All of this is bad news for discovery engines. To combat social media optimizers, social media sites must invent rules to reduce the impact of social media optimization (SMO). And what does one call a series of rules designed to improve search results – why an “algorithm”, of course (see, for example, Digg’s recent announcement on changes to their ranking system). At some point, if a crowdsourcing discovery engine keeps on adding more and more algorithmic inputs into the determination of search results, it no longer becomes a discovery engine, it becomes an algorithmic search engine.
Over time – as we have seen happen with Google – the only way to combat optimizers is to hire a huge army of very smart engineers (and perhaps an even bigger army of temps to manually rate sites!) who continually try to keep one step ahead of the optimizers. This is an expensive and never-ending process. It’s hard to imagine websites like Digg, del.icio.us, or Sphinn having the resources to do this.
But even assuming you are able to to keep the SMOs at bay, a potentially more difficult issue is what to do with the heavy users. If you change your algorithm to reduce the impact of heavy users, you take the risk that you alienate the very people who love your site the most. It would be like an airline penalizing frequent fliers for using their service too much!
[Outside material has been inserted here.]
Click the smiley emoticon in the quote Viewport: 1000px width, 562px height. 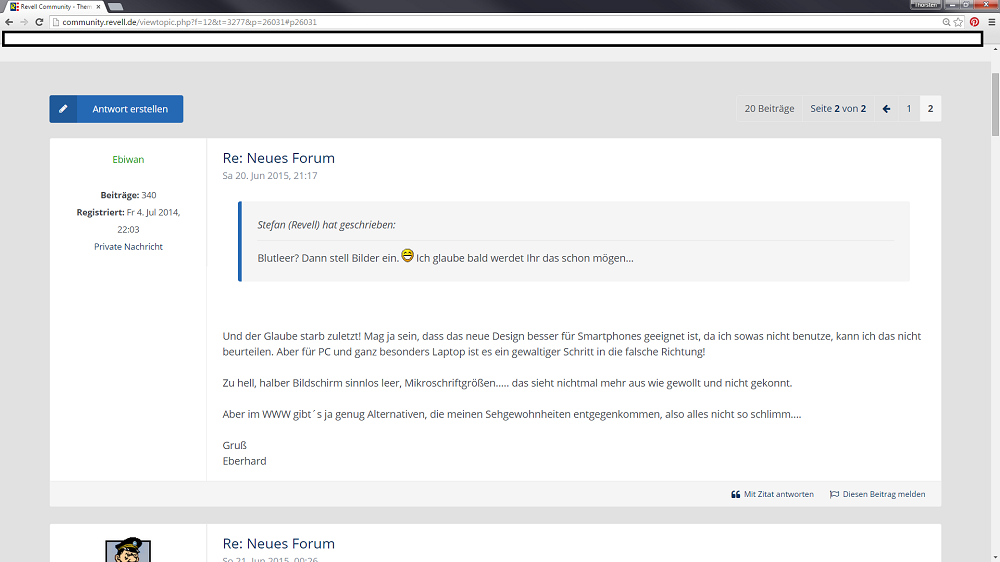(407, 256)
Ultimately, I suspect that the only solution to this conundrum is to encourage/force users to not only rate stories but also rate their fellow users. Like a “negative keyword” on a search engine, users will need to create “negative users” that discount any recommendations that come from users unlike then. Results will then become different for different groups of users, depending on the ‘micro-crowd’ that they have selected to use for their results.
Again, quoting my own post from last year: “In the current social media world, it is possible to “Digg bomb” and generate buzz around a news story simply by spamming the results and voting a site up the ranks. But if users have the ability to approve or reject members of their ‘crowd’, you could truly end up with a spam-free world where you really trust the results that you get back from the social media engine.”
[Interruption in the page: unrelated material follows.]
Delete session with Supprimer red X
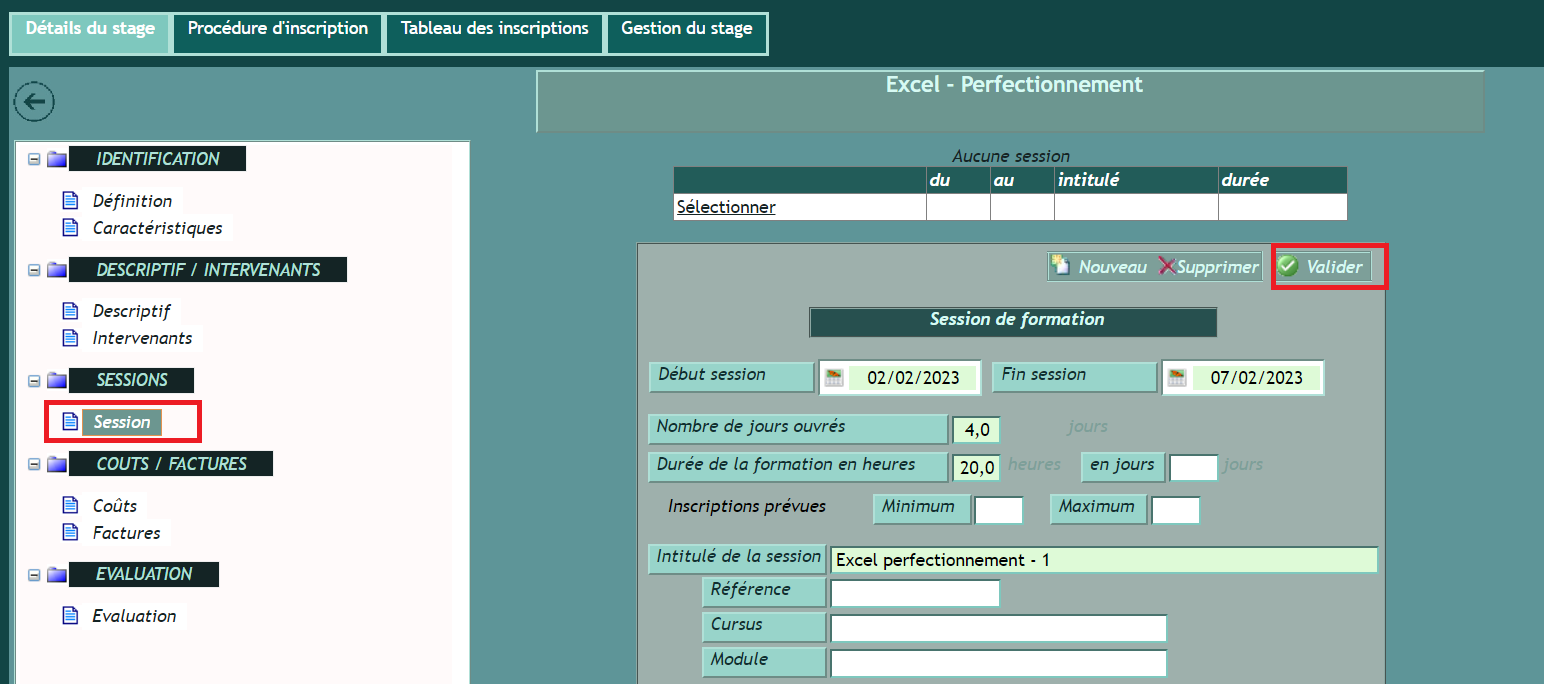Viewport: 1544px width, 684px height. point(1167,266)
In other words, crowdsourcing by itself is not enough. To succeed, you need to develop crowdsourcing 2.0 – a combination of crowdsourcing and personalization. Call is my-crowdsourcing if you will. This sort of technology is far less complex to develop and maintain when compared to the ongoing algorithmic improvements required to maintain quality search results in Google, and I still believe there’s a chance that such results could outperform algorithmic results over time. In the meantime, I’ll continue to use sites like StumbleUpon to find stories about spiders using drugs, and wait for the day when discovery engines evolve to the point of making Google obsolete.